L'intimée était au contraire informée par la lettre du 4 octobre 2016 de ce que le numéro qui lui avait été attribué, figurant sur le formulaire d'enregistrement, était le 729510. Elle ne peut soutenir n'avoir pas eu connaissance de ce numéro personnel, dans la mesure où il était mentionné sur le bon de commande qu'elle affirme avoir retourné à la SA Afibel pour valider sa participation au tirage.

Il doit en conséquence être retenu que la SA Afibel ne s'est pas livrée à une pratique déloyale, en ce que l'intimée était en mesure, au travers d'une lecture normalement attentive de l'ensemble des documents qui lui ont été remis, de se convaincre qu'elle n'était pas automatiquement titulaire du numéro gagnant, qu'il existait un aléa, de sorte que la SA Afibel ne s'est pas engagée sans condition à lui verser la somme de 10 000 €, mais l'invitait à participer à un tirage au sort.

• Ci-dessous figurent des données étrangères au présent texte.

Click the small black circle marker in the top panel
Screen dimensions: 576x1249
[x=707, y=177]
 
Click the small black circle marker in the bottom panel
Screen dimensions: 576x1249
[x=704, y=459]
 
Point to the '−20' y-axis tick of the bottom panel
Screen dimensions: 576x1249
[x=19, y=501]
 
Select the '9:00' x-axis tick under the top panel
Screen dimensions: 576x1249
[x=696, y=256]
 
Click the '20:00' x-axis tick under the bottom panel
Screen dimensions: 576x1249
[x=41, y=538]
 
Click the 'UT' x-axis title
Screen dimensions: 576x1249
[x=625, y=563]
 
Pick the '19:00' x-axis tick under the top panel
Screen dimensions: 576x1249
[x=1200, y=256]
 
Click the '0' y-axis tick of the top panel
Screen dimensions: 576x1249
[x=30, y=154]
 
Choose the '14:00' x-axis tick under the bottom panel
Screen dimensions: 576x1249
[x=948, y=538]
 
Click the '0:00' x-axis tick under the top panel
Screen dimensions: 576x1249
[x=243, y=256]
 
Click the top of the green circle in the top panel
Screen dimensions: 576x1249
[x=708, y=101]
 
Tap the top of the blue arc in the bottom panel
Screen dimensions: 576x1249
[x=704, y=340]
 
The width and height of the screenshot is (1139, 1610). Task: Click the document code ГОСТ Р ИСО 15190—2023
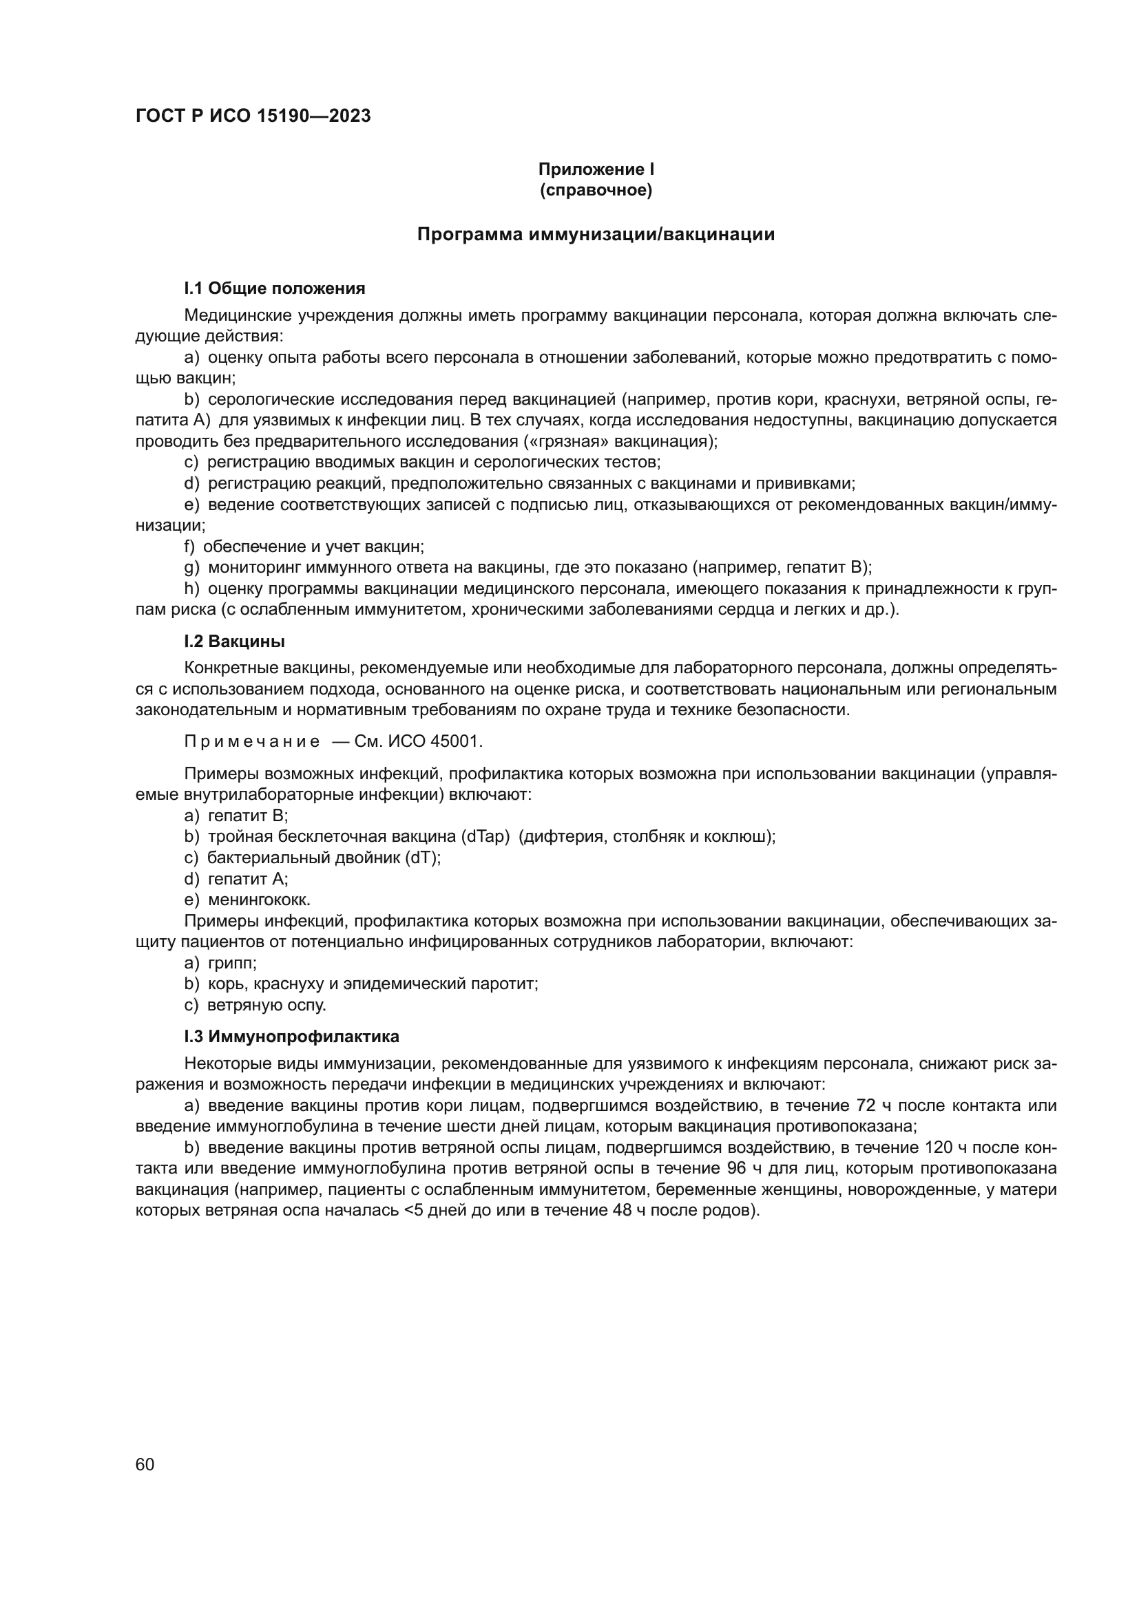(253, 116)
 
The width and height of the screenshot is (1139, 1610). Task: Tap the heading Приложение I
(596, 169)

Le jugement déféré sera en conséquence infirmé en ce qu'il a fait droit à la demande de Mme Alphonsine H. portant sur le paiement du gain de 10 000 €, alors que son numéro n'a pas été désigné par le sort comme numéro gagnant et qu'elle n'a pas été gagnante du second tirage au sort effectué à la suite de la non-validation par la titulaire du numéro gagnant de son formulaire d'enregistrement.

Sur les frais et dépens :

Les dispositions du jugement déféré quant aux frais et dépens seront infirmées, sauf en ce que la demande de la SA Afibel fondée sur l'article 700 du Code de procédure civile a été rejetée.

Succombant en la procédure, Mme Alphonsine H. sera condamnée aux dépens de première instance et d'appel et sera déboutée de sa demande fondée sur l'article 700 du Code de procédure civile.

L'équité commande qu'il ne soit pas fait application des dispositions de l'article 700 du Code de procédure civile au bénéfice de la SA Afibel.

Par ces motifs LA COUR, Statuant publiquement et contradictoirement, Infirme le jugement déféré, sauf en ce qu'il a rejeté la demande de la SA Afibel fondée sur l'article 700 du Code de procédure civile, Statuant à nouveau, Déboute Mme Alphonsine H. de sa demande tendant au paiement de la somme de 10 000 € dix mille euros , Déboute Mme Alphonsine H. de sa demande fondée sur l'article 700 du Code de procédure civile, Condamne Mme Alphonsine H. aux dépens de première instance, Y ajoutant, Rejette les demandes fondées sur l'article 700 du Code de procédure civile pour la procédure d'appel, Condamne Mme Alphonsine H. aux dépens de la procédure d'appel.